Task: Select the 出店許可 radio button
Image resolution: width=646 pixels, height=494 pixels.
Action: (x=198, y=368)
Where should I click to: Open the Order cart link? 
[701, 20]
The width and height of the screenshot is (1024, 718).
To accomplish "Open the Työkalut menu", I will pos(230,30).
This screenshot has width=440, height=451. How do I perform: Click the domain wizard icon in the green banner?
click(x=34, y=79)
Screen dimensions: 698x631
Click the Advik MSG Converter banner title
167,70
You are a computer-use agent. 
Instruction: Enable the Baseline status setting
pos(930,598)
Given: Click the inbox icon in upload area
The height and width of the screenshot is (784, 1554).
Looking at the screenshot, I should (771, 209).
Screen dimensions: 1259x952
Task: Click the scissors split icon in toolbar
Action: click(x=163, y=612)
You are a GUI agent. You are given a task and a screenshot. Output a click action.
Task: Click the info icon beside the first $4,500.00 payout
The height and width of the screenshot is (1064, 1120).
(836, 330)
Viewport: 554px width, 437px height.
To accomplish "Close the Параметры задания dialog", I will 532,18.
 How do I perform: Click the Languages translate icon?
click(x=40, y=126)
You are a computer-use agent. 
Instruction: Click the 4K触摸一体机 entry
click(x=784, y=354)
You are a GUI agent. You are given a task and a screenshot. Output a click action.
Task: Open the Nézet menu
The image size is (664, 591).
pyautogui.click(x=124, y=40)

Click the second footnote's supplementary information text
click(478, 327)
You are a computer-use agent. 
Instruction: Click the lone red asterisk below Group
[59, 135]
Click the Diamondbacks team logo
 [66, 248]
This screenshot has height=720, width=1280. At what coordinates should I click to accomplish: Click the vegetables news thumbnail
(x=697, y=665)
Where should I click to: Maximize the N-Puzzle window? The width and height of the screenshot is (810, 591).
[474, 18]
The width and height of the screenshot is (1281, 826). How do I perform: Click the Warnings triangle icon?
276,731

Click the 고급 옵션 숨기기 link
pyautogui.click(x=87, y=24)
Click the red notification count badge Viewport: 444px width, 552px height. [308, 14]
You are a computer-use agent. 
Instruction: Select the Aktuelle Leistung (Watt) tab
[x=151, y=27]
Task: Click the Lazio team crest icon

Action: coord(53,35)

- - - - - - -

## Task prompt
What do the lines above say from the one containing "The height and width of the screenshot is (784, 1554)." down to the one containing "Viewport: 554px width, 437px height."? Return them exactly, both end lines included, and only them.

## Completed exercise
The height and width of the screenshot is (784, 1554).
Looking at the screenshot, I should (771, 209).
Screen dimensions: 1259x952
Task: Click the scissors split icon in toolbar
Action: click(x=163, y=612)
You are a GUI agent. You are given a task and a screenshot. Output a click action.
Task: Click the info icon beside the first $4,500.00 payout
The height and width of the screenshot is (1064, 1120).
(836, 330)
Viewport: 554px width, 437px height.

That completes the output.